In meinem Posting war ganz am Anfang ja auch von den"geknechteten preußischen Bauern" die Rede. In dem nachfolgend zitierten Aufsatz von Brentano ging es dann hauptsächlich um die Leinenweber. Aber nach allen mir bekannten Quellen ließe sich eine wohl noch deprimierendere Geschichte über den Bauernstand erzählen. Das fing schon mit Martin Luther an: Er hat mit scheußlichen Schimpfworten die Junker und Fürsten zur Niederknebelung der Bauern angefeuert. Was Wolff beschreibt, ist der Zustand, nachdem man die Bauernbefreiung des Freiherrn von Stein wieder rückgängig gemacht hatte und zum"Bauernlegen" zurückgekehrt war.

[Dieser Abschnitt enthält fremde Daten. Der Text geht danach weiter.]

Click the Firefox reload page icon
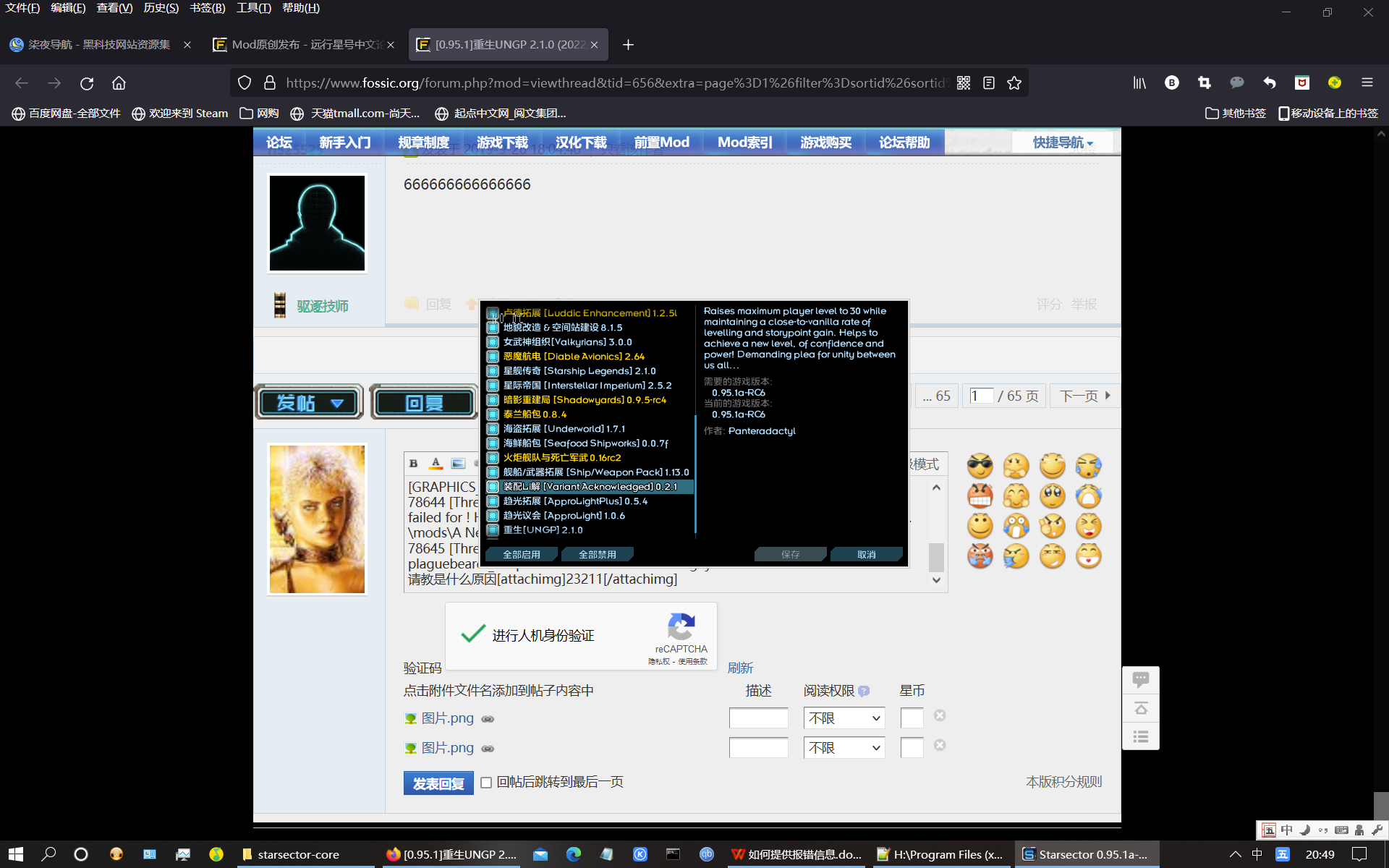 [x=87, y=83]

Darüber gibt es eine reichhaltige Literatur.
Im Zusammenhang mit der"Machttheorie" ging es mir bei dieser Geschichte um folgendes:
Erstens: Die"Macht" (als waffenbewehrte Gewalt) ist unfähig, Produktivität, Effizienz und Wohlstand zu erzeugen. Infolgedessen ist Zwang auch kontraproduktiv, wenn die Abgabenerlöse maximiert werden sollen. Wie das Beispiel der Leinenweber zeigt, deformiert Zwangsausübung auch die gezwungenen Menschen: sie verblöden im buchstäblichen Sinn. Ferdinando Galiani sagt in"Della moneta" (dts. Düsseldorf 1999; S. 190):
"Das Aufblühen der Wirtschaft eines Landes ist niemals direkt ein Verdienst der betroffenen Menschen, genausowenig wie diese umgekehrt die Schuld für den Mangel an Arbeit im Wirtschaftsabschwung trifft. Es ist ein unzutreffender Gemeinplatz, daß gewisse Völker lasterhaft, andere untätig und wieder andere bösartig seien. Die Schuld trifft nicht sie. Es liegt nämlich in der Natur der Bürger, daß sie, wenn sie einige Zeit lang vergeblich einer untüchtigen Regierung durch Ungehorsam Widerstand geleistet haben, sich mit Blödheit zu wappnen beginnen. Das ist die letzte Verteidigungslinie eines Volkes, die besonders sicher und uneinnehmbar ist und die Untertanen für die Machthaber ebenso unbrauchbar macht wie bei einer Rebellion; es ist dies eine Verteidigung, die den Fürsten völlig hilflos macht, so als ob er überhaupt keine Untertanen hätte."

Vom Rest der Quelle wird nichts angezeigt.